According to Baliga the after effect of Budget proposals remain in force only for the next ten days at the most after the Budget announcement.
Key Points
- FIIs expected capital gains relief and lower STT, but budget raised F&O STT, spooking markets and worsening taxation concerns overall.
- Budget prioritised pharma, medical tourism and tariff-hit sectors, while MSME and AI allocations remained token, signalling limited growth commitment overall.
- Buyback taxation clarity was the sole positive; FII sentiment stays negative, but long-term investors should hold as impact fades quickly.
According to experts, markets are likely to remain choppy for the rest of the session till 3.30 pm even though they have staged a smart recovery from its post noon crash of 2.5% to just 1.05% at around 1 pm.
What were the expectations regarding taxation in the budget?
FIIs were expecting an increase in the capital gains exemption amount and a reduction in STT (Securities Transaction Tax). However, instead of reducing STT, there was an increase in STT for F&O (Futures and Options), which the government implemented to discourage excessive F&O trading.
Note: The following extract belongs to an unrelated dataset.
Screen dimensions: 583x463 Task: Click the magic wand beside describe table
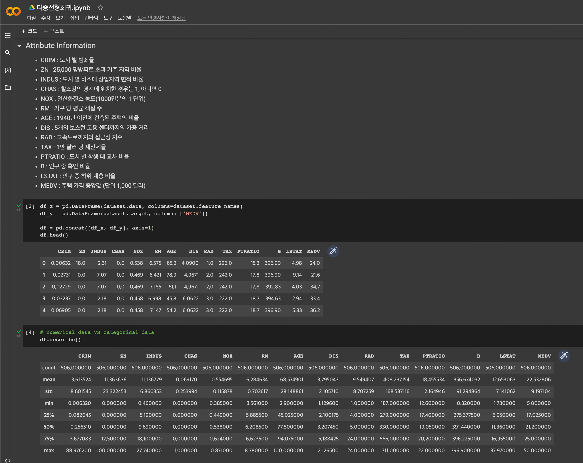click(x=564, y=356)
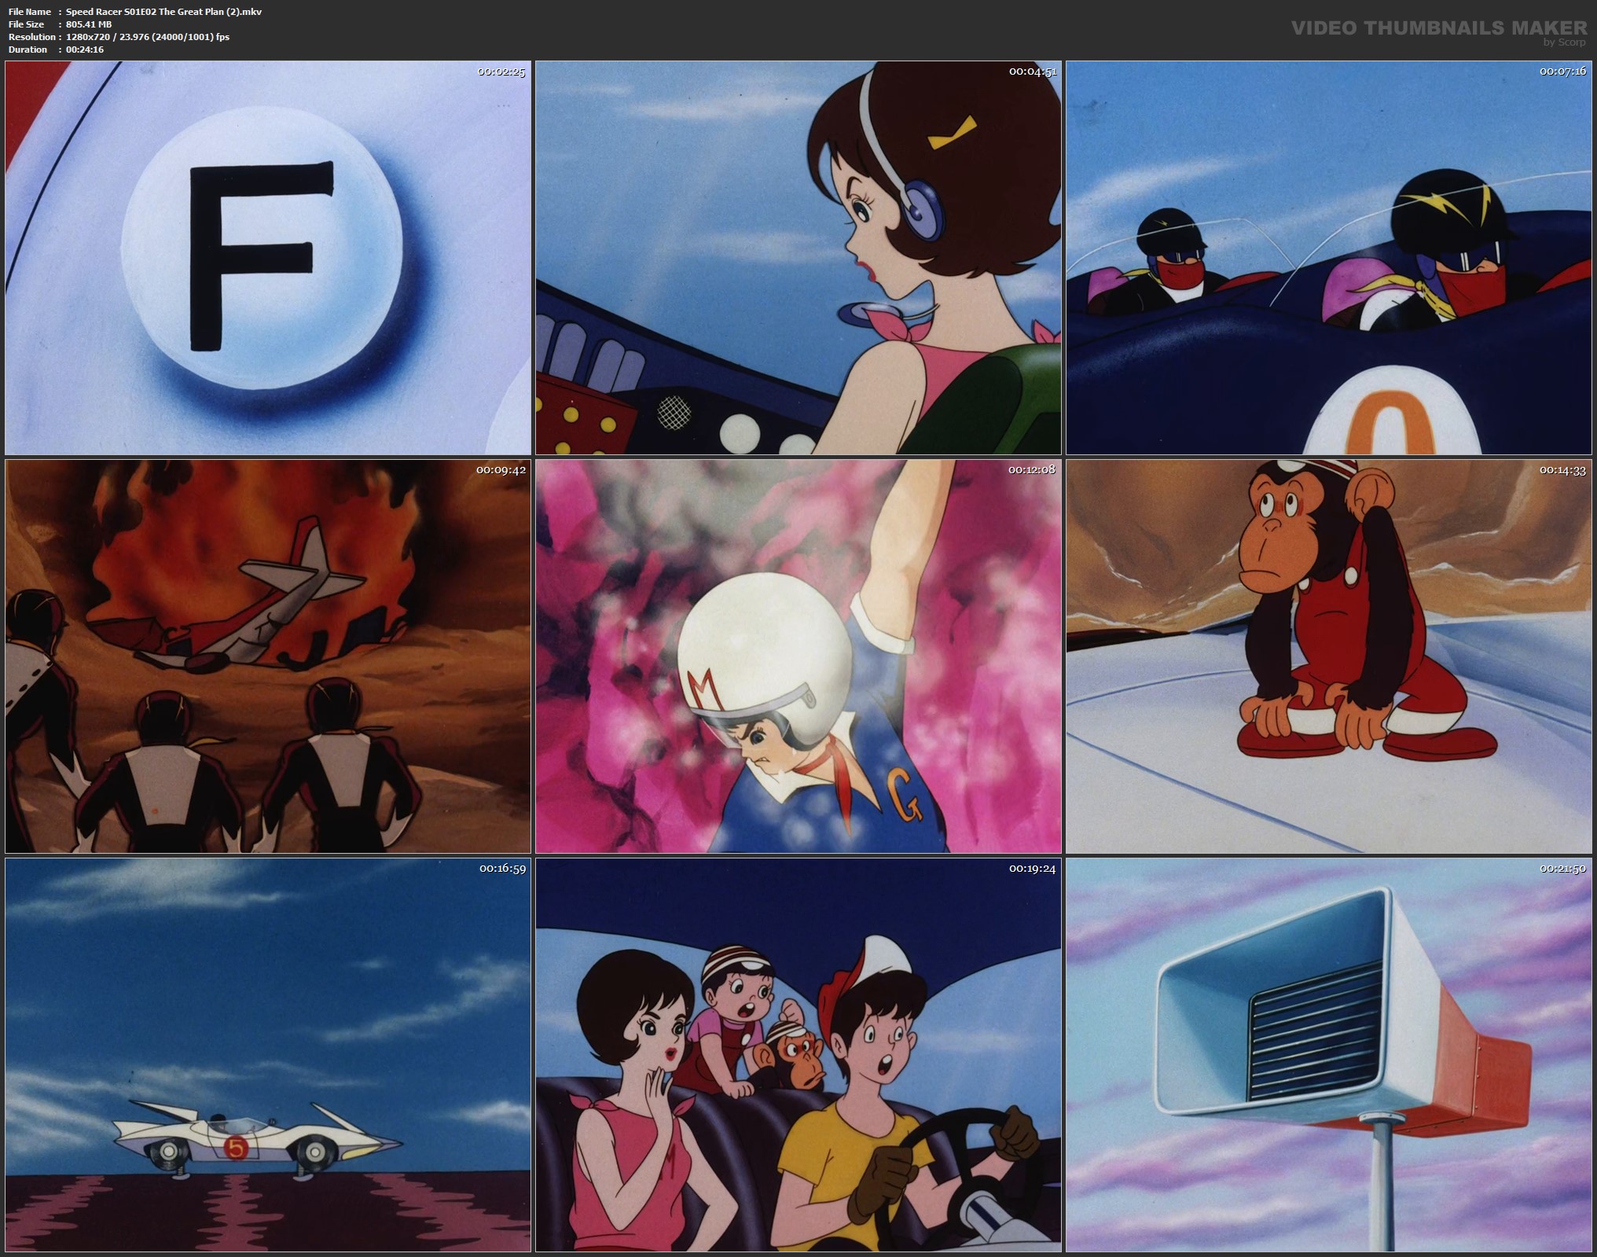Click the duration value 00:24:16

pos(85,50)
Markets seem to have been spooked soon after this particular proposal?
The market reacted negatively soon after the STT increase announcement was made.
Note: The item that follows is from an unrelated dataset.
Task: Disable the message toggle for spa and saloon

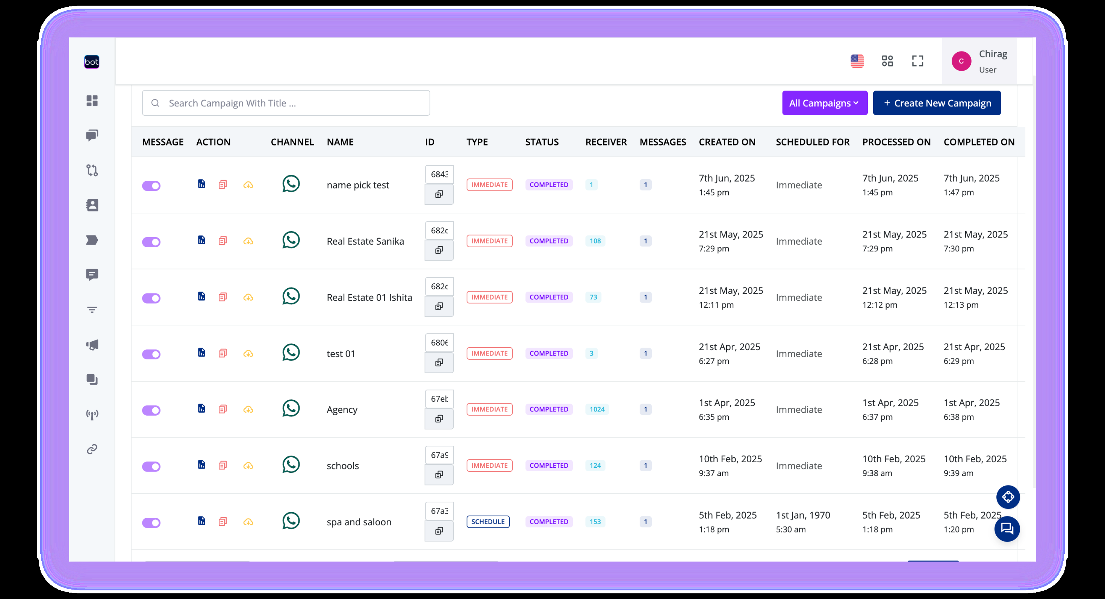Action: click(x=151, y=522)
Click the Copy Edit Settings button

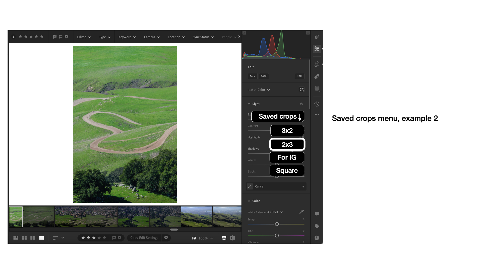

While F&O provides liquidity to markets, in the longer term, higher STT could be beneficial as it may prevent too many inexperienced traders from entering the F&O segment. However, to genuinely promote investment, the government should have reduced taxes on regular investments.
What was the major issue for FIIs (Foreign Institutional Investors)?
The major issue for FIIs was taxation. This was considered a great opportunity to resolve FII taxation concerns and encourage foreign investment, but the budget failed to address this adequately.
What sectors did the Budget focus on?
The budget focused more on pharma, medical tourism, and sectors affected by (US) tariffs. While touching upon tariff-affected sectors was positive, much more could have been done.
What was the only positive for markets in this Budget?
The only direct positive for markets was the taxation treatment of buybacks, which has been sorted out.
How significant were the allocations for MSME and AI?
The allocations were considered inadequate -- Rs 10,000 crores for MSME and Rs 25 crores for AI. The AI allocation, in particular, is an amount a small fund would invest, suggesting these are merely token gestures rather than substantial commitments.
How long will the Budget's impact on markets last?
Historically, over the last 10 years, Budgets haven't affected markets beyond 10 days, with only two exceptions. The current negative impact is expected to last just a day or two before being forgotten.
Is this Budget negative for FIIs?
Yes, it's clearly negative for FIIs as there were expectations of favourable measures for both foreign institutional investors and resident investors, which were not met.
What should investors do now?
Long-term investors should simply hold their positions and not make hasty decisions based on the Budget.